** RECORDS PROVIDED follows **

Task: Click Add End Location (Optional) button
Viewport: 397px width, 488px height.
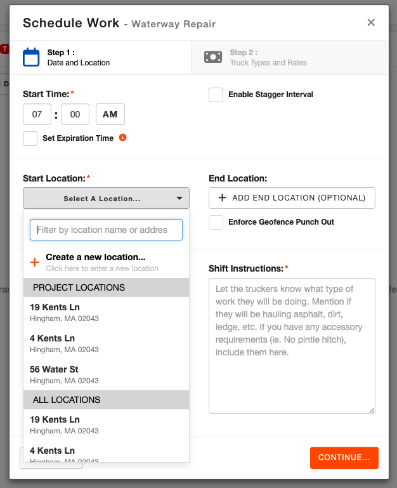Action: coord(292,198)
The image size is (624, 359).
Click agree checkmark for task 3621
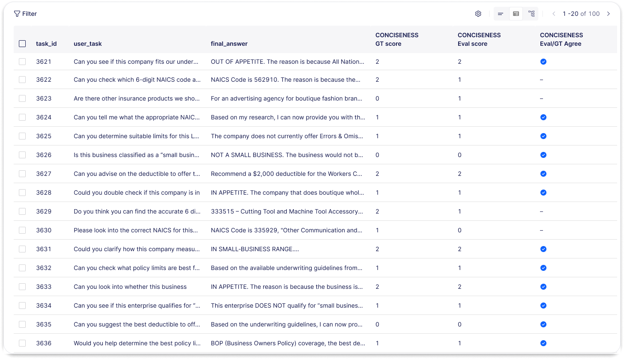click(543, 62)
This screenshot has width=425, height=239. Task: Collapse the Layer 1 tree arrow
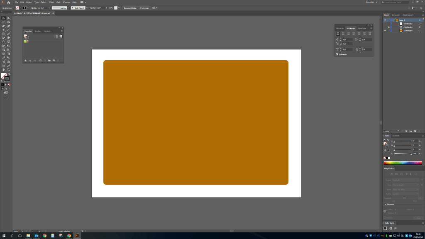coord(393,20)
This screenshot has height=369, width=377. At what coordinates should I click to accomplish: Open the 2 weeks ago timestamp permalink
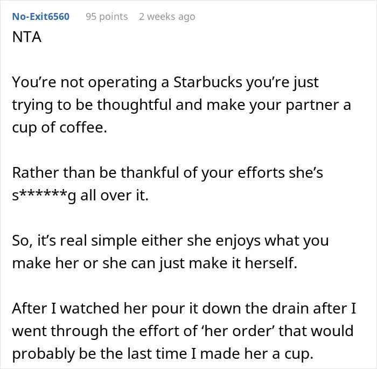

** End of RECORDS PROVIDED **

TASK INSTRUCTIONS: When repeating the entries, leave out every picture and keep the rest exact.

RESPONSE:
Task: Click Add End Location (Optional) button
Viewport: 397px width, 488px height.
Action: coord(292,198)
The image size is (624, 359).
Click agree checkmark for task 3621
click(543, 62)
This screenshot has width=425, height=239. Task: Collapse the Layer 1 tree arrow
coord(393,20)
This screenshot has height=369, width=377. At what coordinates should I click to accomplish: Open the 2 weeks ago timestamp permalink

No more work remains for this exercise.